[This site "On The Issues" lists Donald's policy positions on Trade, and many other politicians if you're interested. DT was recently in the headlines talking about Free Trade vs Fair Trade. see: http://www.breitbart.com/2016-presidenti...not-free-trade/
I've listed some of the topics covered at the "On The Issues" site. The Mexico Fair Trade policy answer is quoted below. For the others see the site. See what policies Trump is advocating for as Fair Trade. TM]

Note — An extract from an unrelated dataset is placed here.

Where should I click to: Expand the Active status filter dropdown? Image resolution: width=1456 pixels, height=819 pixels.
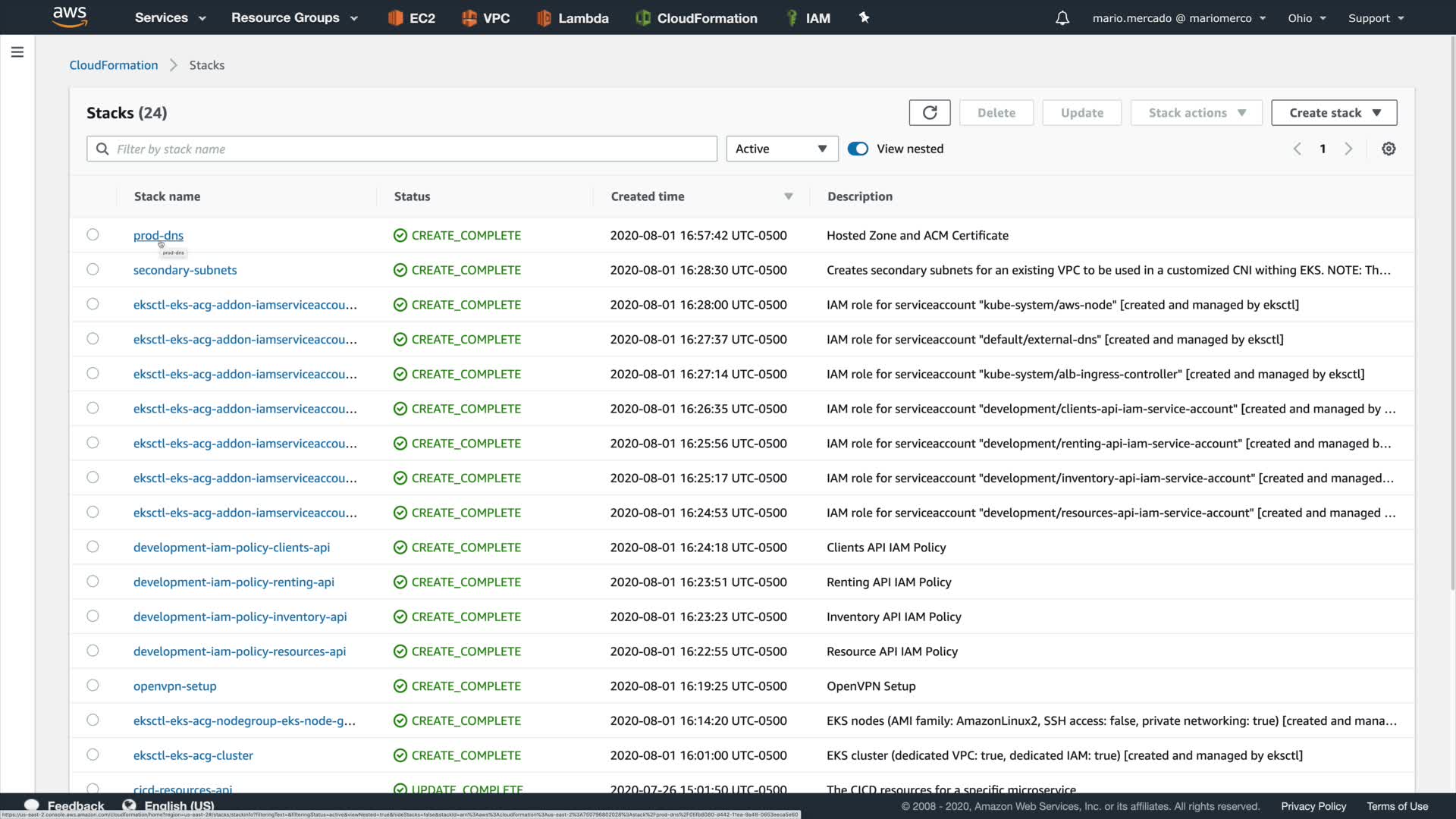point(782,149)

1, We don't beat China or Japan or Mexico in trade
2. China and Japan are beating us; I can beat China
3. 35% import tax on Mexican border Ford announces a few weeks ago that Ford is going to build a $2.5 billion car and truck and parts manufacturing plant in Mexico. I would call up the head of Ford, if I was president, I'd say, "Congratulations. I understand that you're building a nice $2.5 billion car factory in Mexico and that you're going to take your cars and sell them to the US zero tax, just flow them across the border." And you say to yourself, "How does that help us? Where is that good"? It's not. So I would say, "Let me give you the bad news. Every car and every part manufactured in this plant that comes across the border, we're going to charge you a 35% tax, and that tax is going to be paid simultaneously with the transaction. Now, if it's not me in the position, here's what's going to happen: They're going to get a call from the donors or from the lobbyist for Ford and say, "I take care of you, and you can't do that to Ford." I'm using my own money. I'm not using the lobbyists. I'm not using donors. I don't care.

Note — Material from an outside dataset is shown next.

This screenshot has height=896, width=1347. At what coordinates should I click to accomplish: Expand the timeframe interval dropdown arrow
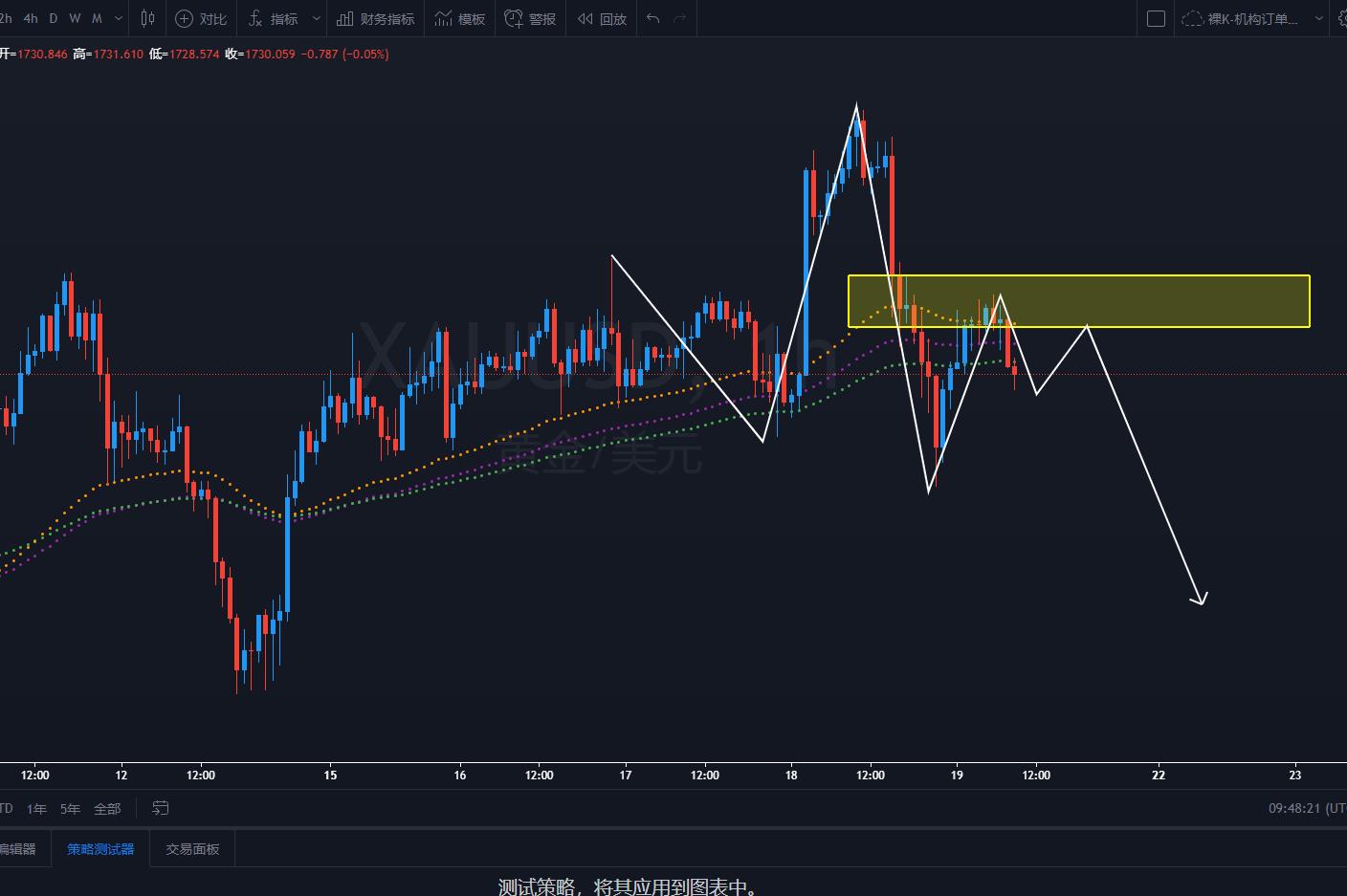point(118,18)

4, Stupid people negotiate our trade bills, & trade won't work
Here's National Review's critique of DT's Trade ideas.
What Donald Trump Doesn’t Know about U.S. Trade by KEVIN D. WILLIAMSON August 19, 2015
A great deal of Donald Trump’s silly and illiterate trade talk presupposes the gutting or repeal of NAFTA, the trade accord between the United States, Canada, and Mexico that went into effect in 1994, with his dreams of punitive sanctions and blockades. Indeed, NAFTA is a favorite whipping boy for populists Left and Right, a reminder that populist conservatives have much more in common with populist progressives such as Senator Bernie Sanders than they do with the political tendency that connects Adam Smith to F. A. Hayek and Ronald Reagan.

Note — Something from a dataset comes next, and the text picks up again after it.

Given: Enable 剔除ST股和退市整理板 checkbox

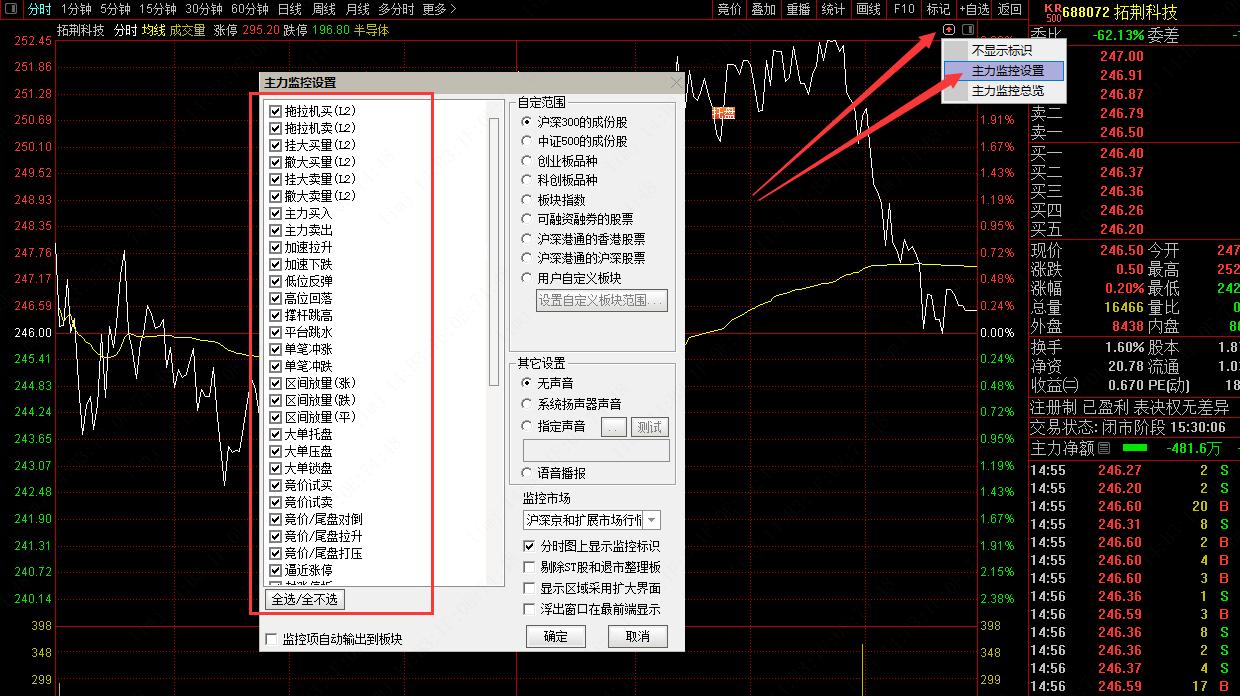Looking at the screenshot, I should click(530, 567).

Trump fancies himself an ace negotiator, a skill that he has had some chance to hone in an embarrassing series of corporate bankruptcies, and he proposes to employ those skills to ensure trade that is “fair” by whatever ethical standards occur to this particular serial adulterer/crony capitalist/pathological liar/reality-television grotesque. While Trump himself is fundamentally unserious, the Right has witnessed a destructive reemergence of the old anti-trade populism articulated by Pat Buchanan and Ross Perot. Perot was the Trump of the 1990s, a billionaire businessman with an absurdly high estimate of his own importance, though Perot at least had the distinction of having made his own fortune. It was Perot who famously warned of the “giant sucking sound” that would accompany U.S. capital shifting south if NAFTA were to pass. And as many election scholars figure it, it was also Perot who ensured the election of Bill Clinton, a previously obscure political figure if a gifted campaigner. Another billionaire megalomaniac ensuring the election of another Clinton would be almost pleasing in its symmetry if it weren’t for the fact that it would do tremendous damage to the country and the world.
snip
U.S. manufacturing has not been undermined by NAFTA. In real (inflation-adjusted) terms, U.S. manufacturing output today is about 68 percent higher than it was before NAFTA came into effect. Real manufacturing output today is nearly twice what it was in 1987, when NAFTA’s predecessor, the Canada–U.S. Free Trade Agreement, was negotiated. Manufacturing output per man-hour has skyrocketed as investments in information technology and automation pay off, which is the main reason a smaller share of the work force is employed in manufacturing even as output continues its steady climb. Fewer people work in our factories today because we’ve gotten better at running them.
It should be pointed out NR has a deep animus toward Trump. Its editor, Rich Lowry, recently said on Megyn Kelly's show, "Let’s be honest. Carly cut his balls off with the precision of a surgeon, and he knows it, he knows it. He’s insulted and bullied his way to the top of the polls."
ZitatI understand that you're building a nice $2.5 billion car factory in Mexico and that you're going to take your cars and sell them to the US zero tax, just flow them across the border." And you say to yourself, "How does that help us? Where is that good"?
I disagree in that it does benefit us to have Mexican nationals stay in Mexico.